Can you adopt a “snacking” approach to your gym workouts?

May 13 2015

We all wish we could fit more exercise into our daily lives, so could a less-is-more, snacking approach to fitness be the answer?

If you are looking to lose weight and see significant improvements in your fitness levels then you really should be committing to 3-4 long workouts per week, which can easily add up to 5 hours or more. We all know how easy it is to skip workouts on days where our time is limited, or we simply don’t feel up to a full hour of exercise, but skipping your workout even a couple of times a week can significantly hinder your progress. The next thing you know, another week has passed and you haven’t progressed to where you want to be.

Always aim to get a full gym session in when you can, but if your time is stretched there’s no need to skip your entire session if you can’t commit to a full hour. Even a small amount of exercise everyday can make a huge difference to your progress overall. The key to fitness is consistency and in order for your body to change you need to keep it active whenever you get the chance.

Imagine if you didn’t have time to fit in a big dinner, you wouldn’t just skip the entire meal, you’d keep yourself going by snacking on other foods that are quick to consume. Perhaps applying the same snacking principles to exercise could significantly boost the amount of exercise that we do on a daily basis?

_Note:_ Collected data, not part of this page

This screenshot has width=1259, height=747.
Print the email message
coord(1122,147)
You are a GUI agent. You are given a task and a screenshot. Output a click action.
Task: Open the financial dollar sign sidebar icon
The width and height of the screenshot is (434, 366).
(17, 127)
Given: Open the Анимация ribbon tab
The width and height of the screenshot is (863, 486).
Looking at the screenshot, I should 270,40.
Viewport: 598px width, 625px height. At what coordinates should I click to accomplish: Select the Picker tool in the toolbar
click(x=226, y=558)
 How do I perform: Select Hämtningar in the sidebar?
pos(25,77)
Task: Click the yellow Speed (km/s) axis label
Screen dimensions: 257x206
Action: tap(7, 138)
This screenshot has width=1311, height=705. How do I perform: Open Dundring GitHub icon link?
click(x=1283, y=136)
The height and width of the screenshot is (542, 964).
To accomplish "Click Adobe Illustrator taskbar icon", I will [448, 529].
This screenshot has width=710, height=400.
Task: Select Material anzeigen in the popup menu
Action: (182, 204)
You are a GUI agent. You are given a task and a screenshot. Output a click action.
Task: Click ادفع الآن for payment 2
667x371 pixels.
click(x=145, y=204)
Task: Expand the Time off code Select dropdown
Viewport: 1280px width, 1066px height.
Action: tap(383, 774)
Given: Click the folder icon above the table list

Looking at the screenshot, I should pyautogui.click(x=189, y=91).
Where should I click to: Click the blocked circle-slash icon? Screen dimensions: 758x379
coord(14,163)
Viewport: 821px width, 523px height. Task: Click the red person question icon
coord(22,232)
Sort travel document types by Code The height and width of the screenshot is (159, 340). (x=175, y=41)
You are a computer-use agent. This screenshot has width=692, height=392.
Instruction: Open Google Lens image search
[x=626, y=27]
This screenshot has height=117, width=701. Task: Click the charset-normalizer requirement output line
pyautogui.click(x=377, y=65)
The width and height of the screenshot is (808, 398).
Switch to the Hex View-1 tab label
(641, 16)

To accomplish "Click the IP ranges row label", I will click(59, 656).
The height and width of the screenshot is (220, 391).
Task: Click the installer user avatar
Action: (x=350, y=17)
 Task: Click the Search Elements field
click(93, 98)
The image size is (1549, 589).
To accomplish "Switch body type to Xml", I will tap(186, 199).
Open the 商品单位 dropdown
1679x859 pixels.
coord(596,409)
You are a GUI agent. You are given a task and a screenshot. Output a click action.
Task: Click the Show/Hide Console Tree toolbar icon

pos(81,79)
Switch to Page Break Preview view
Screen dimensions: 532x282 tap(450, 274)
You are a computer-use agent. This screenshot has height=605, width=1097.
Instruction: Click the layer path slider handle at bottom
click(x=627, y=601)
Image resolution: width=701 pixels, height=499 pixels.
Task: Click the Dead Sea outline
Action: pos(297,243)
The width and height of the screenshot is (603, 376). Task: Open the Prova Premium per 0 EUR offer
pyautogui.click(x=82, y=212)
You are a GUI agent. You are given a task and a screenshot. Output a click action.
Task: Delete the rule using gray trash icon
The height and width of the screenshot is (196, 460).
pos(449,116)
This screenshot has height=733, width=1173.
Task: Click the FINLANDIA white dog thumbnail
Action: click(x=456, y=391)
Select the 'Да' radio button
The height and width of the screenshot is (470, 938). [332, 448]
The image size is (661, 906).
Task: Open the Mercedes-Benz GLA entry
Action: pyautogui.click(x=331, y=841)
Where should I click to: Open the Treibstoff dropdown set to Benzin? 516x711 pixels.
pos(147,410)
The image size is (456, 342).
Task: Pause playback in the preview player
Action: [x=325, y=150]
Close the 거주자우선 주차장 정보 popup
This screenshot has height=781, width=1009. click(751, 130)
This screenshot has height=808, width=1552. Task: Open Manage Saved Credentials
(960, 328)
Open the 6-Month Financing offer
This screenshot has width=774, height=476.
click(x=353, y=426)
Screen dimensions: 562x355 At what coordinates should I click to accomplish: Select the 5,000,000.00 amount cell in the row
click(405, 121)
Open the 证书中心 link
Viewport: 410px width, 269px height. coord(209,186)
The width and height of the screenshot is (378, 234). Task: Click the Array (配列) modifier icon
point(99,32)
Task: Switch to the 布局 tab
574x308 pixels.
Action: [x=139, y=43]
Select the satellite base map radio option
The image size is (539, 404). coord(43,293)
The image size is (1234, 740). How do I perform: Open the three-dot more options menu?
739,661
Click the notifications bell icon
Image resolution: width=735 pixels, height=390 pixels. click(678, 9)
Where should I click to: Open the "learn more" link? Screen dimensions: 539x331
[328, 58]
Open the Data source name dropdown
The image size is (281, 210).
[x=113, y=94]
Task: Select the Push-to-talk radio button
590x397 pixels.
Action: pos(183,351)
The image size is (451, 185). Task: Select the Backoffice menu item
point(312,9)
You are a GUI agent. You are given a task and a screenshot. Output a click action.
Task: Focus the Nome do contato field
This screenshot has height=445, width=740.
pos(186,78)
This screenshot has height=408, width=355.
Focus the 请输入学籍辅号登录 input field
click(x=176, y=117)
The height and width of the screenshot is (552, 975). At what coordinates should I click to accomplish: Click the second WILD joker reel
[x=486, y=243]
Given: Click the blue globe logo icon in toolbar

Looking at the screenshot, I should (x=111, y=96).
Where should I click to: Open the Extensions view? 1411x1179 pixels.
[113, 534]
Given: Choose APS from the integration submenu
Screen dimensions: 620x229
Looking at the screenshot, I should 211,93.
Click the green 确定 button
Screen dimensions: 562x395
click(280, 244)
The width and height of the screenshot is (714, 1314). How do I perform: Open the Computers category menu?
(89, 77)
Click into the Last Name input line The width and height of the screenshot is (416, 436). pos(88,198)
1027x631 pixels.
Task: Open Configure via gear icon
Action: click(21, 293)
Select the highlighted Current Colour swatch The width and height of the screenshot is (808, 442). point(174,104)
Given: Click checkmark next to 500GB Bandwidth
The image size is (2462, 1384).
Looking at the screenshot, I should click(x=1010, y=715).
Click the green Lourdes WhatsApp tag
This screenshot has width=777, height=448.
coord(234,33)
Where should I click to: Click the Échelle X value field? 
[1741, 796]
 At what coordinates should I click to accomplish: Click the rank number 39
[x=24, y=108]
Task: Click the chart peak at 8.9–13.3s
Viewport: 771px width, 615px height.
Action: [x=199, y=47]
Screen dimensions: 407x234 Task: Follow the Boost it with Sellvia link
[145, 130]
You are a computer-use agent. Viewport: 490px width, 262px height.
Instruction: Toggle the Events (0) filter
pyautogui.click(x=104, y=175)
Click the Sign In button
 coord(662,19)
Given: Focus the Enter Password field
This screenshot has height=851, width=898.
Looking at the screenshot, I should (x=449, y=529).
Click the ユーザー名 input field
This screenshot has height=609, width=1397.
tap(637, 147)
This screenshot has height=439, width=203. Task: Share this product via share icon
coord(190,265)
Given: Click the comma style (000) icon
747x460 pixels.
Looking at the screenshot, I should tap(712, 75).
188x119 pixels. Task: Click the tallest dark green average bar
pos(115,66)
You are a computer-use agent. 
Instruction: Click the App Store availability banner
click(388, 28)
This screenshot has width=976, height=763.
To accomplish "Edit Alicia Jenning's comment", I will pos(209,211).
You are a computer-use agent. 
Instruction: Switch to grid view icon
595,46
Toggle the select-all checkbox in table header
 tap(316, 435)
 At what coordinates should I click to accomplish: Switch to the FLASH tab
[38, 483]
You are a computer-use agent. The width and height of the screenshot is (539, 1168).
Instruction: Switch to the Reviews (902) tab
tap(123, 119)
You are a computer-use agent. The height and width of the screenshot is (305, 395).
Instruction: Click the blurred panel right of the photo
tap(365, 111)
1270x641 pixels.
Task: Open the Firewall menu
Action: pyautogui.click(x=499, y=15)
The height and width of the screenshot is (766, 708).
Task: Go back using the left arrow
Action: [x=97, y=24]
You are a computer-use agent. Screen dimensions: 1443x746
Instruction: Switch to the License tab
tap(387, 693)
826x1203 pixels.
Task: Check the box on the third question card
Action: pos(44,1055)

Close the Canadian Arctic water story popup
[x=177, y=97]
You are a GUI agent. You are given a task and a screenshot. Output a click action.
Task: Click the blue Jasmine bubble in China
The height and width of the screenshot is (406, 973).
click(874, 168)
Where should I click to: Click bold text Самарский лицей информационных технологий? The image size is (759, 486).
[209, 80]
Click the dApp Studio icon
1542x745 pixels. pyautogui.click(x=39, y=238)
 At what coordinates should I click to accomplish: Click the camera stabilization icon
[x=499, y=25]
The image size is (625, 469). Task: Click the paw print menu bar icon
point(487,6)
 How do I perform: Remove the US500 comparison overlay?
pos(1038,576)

It only takes a few minutes of vigorous exercise to increase your heart rate and get your blood pumping. We’ve suggested 5 quick ways to maximise your time by “snacking” on exercise.

HIIT workouts

High-intensity interval training consists of altering levels of intensity to send your heart rate rocketing and therefore burning more calories and fat in a shorter amount of time. You only need to do around 20-25 minutes of HIIT per session, which makes it a great workout for those days when you just don’t have much time on your hands.

You can practise HIIT on any cardio machines, but a class may be a better idea for HIIT novices. Try a class such as GT30, which uses cardio moves and your own bodyweight to create a challenging resistance workout. Ensure that you are pushing yourself to achieve your maximum heart rate during the higher-intensity periods and then lowering it during the lower-intensity minutes to achieve the best results.

Contact us to find out where your latest GT30 class is.

Multiple muscle exercises

Sometimes it’s just not possible to fit in separate exercises to isolate body parts and that’s where exercises that utilise multiple muscle groups can work wonders for your time and energy stores.

Opt for fast-paced cardio moves that also include weights, such as Body Pump classes, weighted squats, bodyweight moves (like in our Metafit class) and cardio equipment that simultaneously work your arms and legs, such as the rower and elliptical machine.

Learn to love advert breaks

We all loathe the ad breaks that interrupt our favourite TV programs, but instead of flicking through the channels, use these extra few minutes to get your heart racing. Complete fast cardio moves such as jump squats, push ups and burpees and push yourself to achieve your maximum heart rate.

Within just 3 hours of watching TV you’ll have racked up nearly 10 minutes of intense cardio work. If you did this every night, over the course of a week that’s over an hour of extra cardio which will make a huge difference to your progress!

Get lifting

You might think that cardio is the fastest way to lose fat and firm up, but the more muscle you have, the more calories you burn at rest. After a session of weightlifting, your body works harder to repair itself to the level it was before the session, meaning it will expel energy for a longer amount of time post exercise.

Split your workouts up

If you don’t have time to fit in weights and cardio in one trip to the gym, then divide the two up throughout the day. You can always start your day by going for a run, then finish the day by completing your weights routine.

This will reduce the amount of rest time required in between exercises and allow you to focus all of your energy on that particular exercise instead of half-heartedly completing them both, which will improve your performance overall.